Only by human standards. By chimera standards, everything about the girl was exactly right. “Do you know how to work a grill?” I asked. “I can probably cook the burgers, but I’ll ruin a bunch before I get it right.”

“I used to work at a McDonald’s—that’s part of why I stopped eating meat,” said Carrie. She looked relieved as she moved toward the box of frozen hamburger patties. “I don’t think we want to fire up the grease fryer right now, but I can manage a couple burgers. I’m hungry enough that I don’t give a crap.”

“Just don’t go in the freezer if you need more. Send me.”

There was a pause, during which Carrie’s not asking was practically audible. Finally, she bowed before the face of common sense, and said, “Got it,” before picking up the box and disappearing into the kitchen.

I turned my attention back to the chimera girl. “Food soon.
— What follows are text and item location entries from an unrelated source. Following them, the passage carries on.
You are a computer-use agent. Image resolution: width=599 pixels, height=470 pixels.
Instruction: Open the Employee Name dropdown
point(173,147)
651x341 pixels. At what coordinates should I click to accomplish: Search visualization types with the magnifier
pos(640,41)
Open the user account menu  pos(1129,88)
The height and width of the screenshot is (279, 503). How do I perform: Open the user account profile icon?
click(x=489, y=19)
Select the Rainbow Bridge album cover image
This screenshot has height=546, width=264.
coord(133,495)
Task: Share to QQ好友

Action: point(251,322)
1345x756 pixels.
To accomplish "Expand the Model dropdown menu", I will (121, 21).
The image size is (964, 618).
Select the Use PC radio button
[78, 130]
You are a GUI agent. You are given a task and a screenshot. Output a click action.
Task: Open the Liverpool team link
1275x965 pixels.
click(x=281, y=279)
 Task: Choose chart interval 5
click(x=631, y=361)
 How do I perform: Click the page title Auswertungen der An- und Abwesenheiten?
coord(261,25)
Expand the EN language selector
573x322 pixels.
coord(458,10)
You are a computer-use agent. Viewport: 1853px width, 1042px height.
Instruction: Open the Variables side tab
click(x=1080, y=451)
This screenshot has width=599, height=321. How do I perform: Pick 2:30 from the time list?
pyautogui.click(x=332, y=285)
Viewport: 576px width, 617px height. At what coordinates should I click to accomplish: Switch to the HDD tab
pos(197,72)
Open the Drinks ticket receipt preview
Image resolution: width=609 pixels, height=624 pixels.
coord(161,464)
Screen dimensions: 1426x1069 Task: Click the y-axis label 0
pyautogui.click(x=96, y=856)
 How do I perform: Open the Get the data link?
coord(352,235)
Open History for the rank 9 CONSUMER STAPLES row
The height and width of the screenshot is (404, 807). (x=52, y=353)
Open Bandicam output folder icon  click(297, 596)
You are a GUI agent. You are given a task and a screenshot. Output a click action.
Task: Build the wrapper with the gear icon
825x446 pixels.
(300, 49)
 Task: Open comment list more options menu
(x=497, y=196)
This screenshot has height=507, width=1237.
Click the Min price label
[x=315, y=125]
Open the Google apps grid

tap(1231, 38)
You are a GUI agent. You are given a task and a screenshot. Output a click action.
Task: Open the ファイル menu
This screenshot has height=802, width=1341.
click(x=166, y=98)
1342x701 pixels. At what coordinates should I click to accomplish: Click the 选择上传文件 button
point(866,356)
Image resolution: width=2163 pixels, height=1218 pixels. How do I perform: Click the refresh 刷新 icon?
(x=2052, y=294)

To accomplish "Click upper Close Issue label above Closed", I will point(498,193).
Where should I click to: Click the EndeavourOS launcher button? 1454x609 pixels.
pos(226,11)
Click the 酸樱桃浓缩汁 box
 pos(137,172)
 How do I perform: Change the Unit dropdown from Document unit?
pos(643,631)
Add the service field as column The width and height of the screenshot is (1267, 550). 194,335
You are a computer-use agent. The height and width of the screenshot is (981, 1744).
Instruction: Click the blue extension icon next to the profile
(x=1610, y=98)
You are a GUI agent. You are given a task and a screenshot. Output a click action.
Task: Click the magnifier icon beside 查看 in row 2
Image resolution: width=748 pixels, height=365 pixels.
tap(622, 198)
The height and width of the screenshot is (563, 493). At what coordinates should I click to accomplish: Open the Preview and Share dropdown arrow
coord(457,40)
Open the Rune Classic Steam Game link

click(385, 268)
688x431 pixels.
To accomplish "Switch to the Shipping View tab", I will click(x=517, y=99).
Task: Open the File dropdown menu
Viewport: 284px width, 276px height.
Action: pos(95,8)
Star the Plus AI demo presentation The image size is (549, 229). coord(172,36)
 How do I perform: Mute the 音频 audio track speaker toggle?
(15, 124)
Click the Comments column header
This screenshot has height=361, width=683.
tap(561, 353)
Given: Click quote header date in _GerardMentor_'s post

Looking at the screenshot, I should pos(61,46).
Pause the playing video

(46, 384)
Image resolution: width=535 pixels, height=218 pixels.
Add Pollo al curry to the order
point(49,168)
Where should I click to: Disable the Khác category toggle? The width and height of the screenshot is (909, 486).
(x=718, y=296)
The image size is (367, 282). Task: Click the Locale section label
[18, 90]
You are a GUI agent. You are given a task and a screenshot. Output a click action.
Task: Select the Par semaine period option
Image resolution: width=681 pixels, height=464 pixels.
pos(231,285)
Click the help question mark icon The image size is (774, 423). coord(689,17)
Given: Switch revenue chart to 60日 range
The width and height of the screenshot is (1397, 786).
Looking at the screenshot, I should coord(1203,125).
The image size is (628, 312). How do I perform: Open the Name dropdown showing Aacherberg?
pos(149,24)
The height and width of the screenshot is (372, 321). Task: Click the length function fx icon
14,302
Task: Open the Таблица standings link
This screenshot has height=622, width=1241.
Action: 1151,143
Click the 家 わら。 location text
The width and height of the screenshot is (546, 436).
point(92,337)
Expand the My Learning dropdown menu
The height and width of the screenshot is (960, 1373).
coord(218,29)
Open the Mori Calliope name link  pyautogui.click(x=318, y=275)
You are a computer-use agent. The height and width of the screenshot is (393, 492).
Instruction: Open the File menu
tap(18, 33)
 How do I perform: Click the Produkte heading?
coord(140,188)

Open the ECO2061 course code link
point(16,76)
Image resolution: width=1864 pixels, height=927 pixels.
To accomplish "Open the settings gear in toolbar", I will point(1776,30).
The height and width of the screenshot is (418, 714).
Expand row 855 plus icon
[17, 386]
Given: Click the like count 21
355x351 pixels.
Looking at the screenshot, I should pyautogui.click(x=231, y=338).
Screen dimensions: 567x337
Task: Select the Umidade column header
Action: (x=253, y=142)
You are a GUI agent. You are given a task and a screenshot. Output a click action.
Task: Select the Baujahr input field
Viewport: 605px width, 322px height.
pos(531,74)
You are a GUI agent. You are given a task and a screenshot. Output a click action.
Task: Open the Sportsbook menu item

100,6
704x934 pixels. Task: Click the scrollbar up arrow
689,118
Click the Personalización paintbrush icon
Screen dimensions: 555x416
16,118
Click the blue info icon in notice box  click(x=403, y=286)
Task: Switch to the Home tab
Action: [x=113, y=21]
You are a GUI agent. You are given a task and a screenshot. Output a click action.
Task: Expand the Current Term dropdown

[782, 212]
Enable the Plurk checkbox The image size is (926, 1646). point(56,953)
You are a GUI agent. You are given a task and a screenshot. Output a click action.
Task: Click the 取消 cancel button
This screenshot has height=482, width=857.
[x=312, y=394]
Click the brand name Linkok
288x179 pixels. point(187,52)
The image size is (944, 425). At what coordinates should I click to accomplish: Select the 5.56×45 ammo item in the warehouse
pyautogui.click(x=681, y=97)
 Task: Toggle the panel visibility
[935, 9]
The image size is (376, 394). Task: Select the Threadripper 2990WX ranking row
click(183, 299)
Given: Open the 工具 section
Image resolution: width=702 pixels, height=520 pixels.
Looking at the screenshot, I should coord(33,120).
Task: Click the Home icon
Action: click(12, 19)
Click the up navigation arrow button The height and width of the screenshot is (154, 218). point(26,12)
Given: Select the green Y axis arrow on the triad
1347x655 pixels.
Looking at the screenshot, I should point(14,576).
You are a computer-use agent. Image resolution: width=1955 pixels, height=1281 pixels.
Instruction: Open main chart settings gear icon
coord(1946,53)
There’s applesauce, so if you haven’t figured out how to chew, we can still feed you.” Chewing came automatically to sleepwalkers, but this was a chimera: Instinct wasn’t going to be her friend, and her body’s old muscle memory wasn’t going to be her gentle guide.

It occurred to me that I didn’t know anything about who she used to be. Maybe her host had been a vegetarian, and eating hamburger patty, no matter how well cooked it was, would make her sick. Maybe she had allergies, and that was what her implant had been intended to suppress. I didn’t know, and I wasn’t going to find a convenient file with her medical history. She was going to have to muddle through, and so was I. If we were lucky, neither of us would be hurt in the process.

“I hope you like hamburger,” I said, brushing her hair back with my fingers. It was thick and soft, and needed to be washed. “I wish I knew your name.”

“Sal,” said the girl, still peeking at me through her fingers.

“No, sweetie, that’s my name. We can’t all be called ‘Sal’; it would get very confusing, very fast, and we try not to make things more confusing than they already are. Do you know any other words? Do you know a word that sounds like your name?”

“Sal,” said the girl again.

I sighed. “Okay, so that’s not going to work. We’ll figure out what your name is when you’re farther along in your language skills.” I was the one who’d decided my name was “Sal,” a nickname that Sally would never have tolerated. It was too short, and too curt, like someone clearing their throat. It hadn’t been a big decision—clipping one syllable from the end of a name I got from somebody else—but it had been my decision, and I treasured it, because it had taken someone else’s name and made it mine. I wanted my girl to have the same freedom. Even more, I wanted her to be able to name herself, to begin the process of forging her own identity. People would always be telling her who and what she had to be. At least this way, she could choose one of the things that would define her to the rest of the world.

The scent of seared meat drifted in from the kitchen. The little girl lowered her hands away from her eyes and sniffed the air, looking suddenly excited. I smiled, this time in relief.

“I guess you’re a meat eater after all,” I said, and squeezed into the booth beside her to wait for Carrie to come out with our dinner.